AstraZeneca is currently the only COVID-19 vaccine that can be used for patients that are homebound, since more Moderna or Pfizer cannot be moved.

In terms of the second dose, the executive director said that it remains at 112 days after the first shot, based on recommendations by the Quebec Immunization Program and efficacy levels.

“As we know, they are doing live data analysis after the first dose, and they see that efficacy does not decrease within that period.

“It was a gamble that Quebec made because they did not have the data to support their decision when they originally made that decision, but their gamble seems to be paying off,” said Westaway.

The rationale behind that decision was to vaccinate before the variants start taking over. Moreover, other countries have started following suit, according to Westaway.

As more and more people in the community get vaccinated, the Task Force has begun to revise the various safety and health measures currently in place.

“We don’t want to put any definitive timeline on it yet because there are still many unknowns. How many people will be vaccinated is one. What is happening around Kahnawake has always been a concern,” said Phillips.

He also cited worries related to the increase in variants in and around Montreal.

“We have to keep the focus on what the threat is. We want to look at a timeline that we can start gradually loosening measures for allowing gatherings, for example. We have no fixed day yet, but the assessment has started,” said Phillips.

All of these developments are positive and give people a sense of hope that we are moving in the right direction, but the Task Force acknowledged that the mental health of the community remains a big concern, and more work must be done.

“Measures have been taken by the Task Force and KSCS (Kahnawake Shakotiia’takehnhas Community Services) to try to address that as best as we can, and more work will continue on that front,” said the lieutenant.

However, Phillips is still optimistic and believes that a combination of several factors, including the vaccine rollout, the spring, and people being able to be outside longer, have provided some comfort to community members.

“But we also have to understand that the impacts from the past year and the ongoing pandemic still need to be addressed in a very serious manner,” explained Phillips.

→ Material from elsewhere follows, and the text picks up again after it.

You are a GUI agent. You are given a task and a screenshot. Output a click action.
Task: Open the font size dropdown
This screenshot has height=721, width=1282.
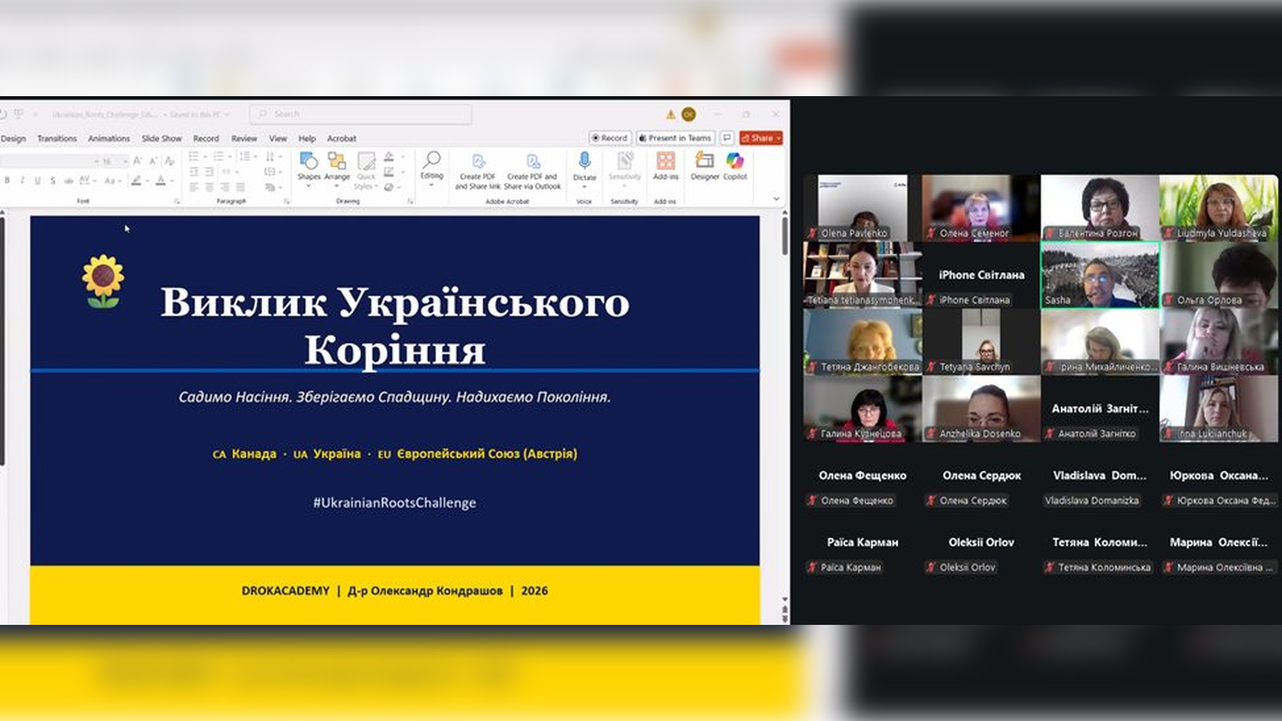click(125, 161)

Last week, the Task Force announced that doctor Annick Gauthier would be stepping away from her duties as the medical advisor to the Task Force and refocusing her energies on her patients at KMHC.

“We are really thankful that she worked with us throughout the year. Her contribution was significant and very appreciated. She was instrumental in providing us information that allowed us to make good decisions for the community,” said Westaway.